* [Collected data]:
________________________________________

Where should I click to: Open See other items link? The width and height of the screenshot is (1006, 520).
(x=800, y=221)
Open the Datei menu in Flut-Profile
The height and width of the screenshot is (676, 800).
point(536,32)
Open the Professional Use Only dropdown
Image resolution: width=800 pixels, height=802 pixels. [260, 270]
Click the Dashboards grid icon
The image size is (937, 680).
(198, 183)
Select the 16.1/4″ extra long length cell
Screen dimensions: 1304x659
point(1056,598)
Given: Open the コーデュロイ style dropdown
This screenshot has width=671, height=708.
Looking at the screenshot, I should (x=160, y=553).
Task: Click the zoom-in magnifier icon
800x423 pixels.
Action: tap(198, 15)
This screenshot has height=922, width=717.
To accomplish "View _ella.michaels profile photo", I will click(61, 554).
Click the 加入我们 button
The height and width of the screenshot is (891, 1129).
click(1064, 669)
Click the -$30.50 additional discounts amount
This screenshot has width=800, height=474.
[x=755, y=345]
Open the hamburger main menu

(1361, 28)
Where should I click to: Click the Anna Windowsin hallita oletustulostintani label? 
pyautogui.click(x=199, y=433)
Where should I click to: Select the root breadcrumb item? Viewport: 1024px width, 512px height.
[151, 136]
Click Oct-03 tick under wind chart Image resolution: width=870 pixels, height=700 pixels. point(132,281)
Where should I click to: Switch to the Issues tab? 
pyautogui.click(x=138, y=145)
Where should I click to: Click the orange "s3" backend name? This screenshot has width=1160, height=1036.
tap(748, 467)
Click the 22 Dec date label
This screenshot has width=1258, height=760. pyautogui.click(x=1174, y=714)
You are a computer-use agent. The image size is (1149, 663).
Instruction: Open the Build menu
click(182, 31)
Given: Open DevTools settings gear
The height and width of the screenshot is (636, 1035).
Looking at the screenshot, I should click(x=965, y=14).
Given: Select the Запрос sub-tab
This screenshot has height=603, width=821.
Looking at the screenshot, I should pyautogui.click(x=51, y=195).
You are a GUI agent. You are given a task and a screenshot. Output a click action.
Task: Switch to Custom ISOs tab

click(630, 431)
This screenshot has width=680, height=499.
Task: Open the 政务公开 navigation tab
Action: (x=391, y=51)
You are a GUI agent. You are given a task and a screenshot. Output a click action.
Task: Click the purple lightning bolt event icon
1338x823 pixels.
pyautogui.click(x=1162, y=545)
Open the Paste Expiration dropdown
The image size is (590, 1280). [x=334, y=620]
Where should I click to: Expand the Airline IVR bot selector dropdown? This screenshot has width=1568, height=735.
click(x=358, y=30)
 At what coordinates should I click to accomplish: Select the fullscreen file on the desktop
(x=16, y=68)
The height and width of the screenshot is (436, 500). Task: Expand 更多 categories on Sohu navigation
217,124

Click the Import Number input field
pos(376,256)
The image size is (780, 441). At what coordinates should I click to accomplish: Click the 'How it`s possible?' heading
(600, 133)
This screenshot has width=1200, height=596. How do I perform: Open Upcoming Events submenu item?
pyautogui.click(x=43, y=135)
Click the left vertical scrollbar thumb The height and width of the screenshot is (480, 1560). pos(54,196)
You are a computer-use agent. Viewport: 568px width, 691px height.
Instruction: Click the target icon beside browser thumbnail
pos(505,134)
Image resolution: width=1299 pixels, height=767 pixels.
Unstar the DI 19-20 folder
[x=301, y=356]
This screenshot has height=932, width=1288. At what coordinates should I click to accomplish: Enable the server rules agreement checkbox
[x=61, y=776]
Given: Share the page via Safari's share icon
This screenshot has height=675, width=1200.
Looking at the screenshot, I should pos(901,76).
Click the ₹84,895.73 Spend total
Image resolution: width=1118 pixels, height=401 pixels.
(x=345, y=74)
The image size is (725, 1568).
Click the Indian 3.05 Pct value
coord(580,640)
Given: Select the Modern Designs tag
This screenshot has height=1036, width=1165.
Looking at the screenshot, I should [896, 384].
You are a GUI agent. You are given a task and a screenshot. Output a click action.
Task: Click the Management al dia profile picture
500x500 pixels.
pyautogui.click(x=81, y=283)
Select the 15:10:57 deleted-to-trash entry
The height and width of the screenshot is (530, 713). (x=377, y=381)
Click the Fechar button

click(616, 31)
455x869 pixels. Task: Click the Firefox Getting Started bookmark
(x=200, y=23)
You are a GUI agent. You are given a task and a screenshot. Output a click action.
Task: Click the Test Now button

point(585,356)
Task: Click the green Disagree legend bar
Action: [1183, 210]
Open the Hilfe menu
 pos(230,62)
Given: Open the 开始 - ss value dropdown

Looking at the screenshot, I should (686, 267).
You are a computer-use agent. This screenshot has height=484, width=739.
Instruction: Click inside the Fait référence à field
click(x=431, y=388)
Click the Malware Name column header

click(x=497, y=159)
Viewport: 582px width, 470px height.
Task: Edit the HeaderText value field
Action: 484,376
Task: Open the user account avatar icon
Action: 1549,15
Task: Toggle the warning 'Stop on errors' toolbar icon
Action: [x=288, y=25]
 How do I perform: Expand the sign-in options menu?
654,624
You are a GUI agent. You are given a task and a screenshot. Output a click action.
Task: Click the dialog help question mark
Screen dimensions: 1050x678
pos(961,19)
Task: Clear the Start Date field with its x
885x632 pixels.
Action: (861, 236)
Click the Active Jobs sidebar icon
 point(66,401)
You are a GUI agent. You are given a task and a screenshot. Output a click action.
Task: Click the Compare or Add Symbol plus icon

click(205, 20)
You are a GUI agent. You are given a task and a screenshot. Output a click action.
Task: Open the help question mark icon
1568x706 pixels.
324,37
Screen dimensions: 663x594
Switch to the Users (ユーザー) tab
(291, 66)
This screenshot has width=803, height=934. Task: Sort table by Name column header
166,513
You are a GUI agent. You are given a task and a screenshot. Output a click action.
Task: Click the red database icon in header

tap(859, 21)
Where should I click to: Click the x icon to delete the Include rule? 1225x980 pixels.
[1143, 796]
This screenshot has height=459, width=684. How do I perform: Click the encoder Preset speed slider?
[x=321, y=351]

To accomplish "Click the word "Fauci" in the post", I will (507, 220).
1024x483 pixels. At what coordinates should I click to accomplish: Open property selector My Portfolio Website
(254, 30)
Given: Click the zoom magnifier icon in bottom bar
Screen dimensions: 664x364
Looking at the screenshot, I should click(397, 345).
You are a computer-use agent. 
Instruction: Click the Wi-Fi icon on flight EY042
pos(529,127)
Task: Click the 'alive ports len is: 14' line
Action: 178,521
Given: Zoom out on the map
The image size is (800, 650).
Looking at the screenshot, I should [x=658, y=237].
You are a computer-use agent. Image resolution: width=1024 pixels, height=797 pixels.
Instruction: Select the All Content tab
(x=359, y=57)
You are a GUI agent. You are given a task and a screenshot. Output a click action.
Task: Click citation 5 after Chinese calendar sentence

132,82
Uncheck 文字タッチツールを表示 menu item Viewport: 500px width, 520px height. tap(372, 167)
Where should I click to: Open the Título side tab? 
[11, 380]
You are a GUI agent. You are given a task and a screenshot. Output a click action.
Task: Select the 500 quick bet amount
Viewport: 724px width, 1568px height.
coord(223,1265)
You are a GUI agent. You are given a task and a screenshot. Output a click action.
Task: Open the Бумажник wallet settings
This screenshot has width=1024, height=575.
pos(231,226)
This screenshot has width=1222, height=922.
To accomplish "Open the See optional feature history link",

________________________________________

* [Required action]: Find the lines above that contain the word "settings" and collect them.

* [Output for this task]:
Given: Open DevTools settings gear
Task: Open the Бумажник wallet settings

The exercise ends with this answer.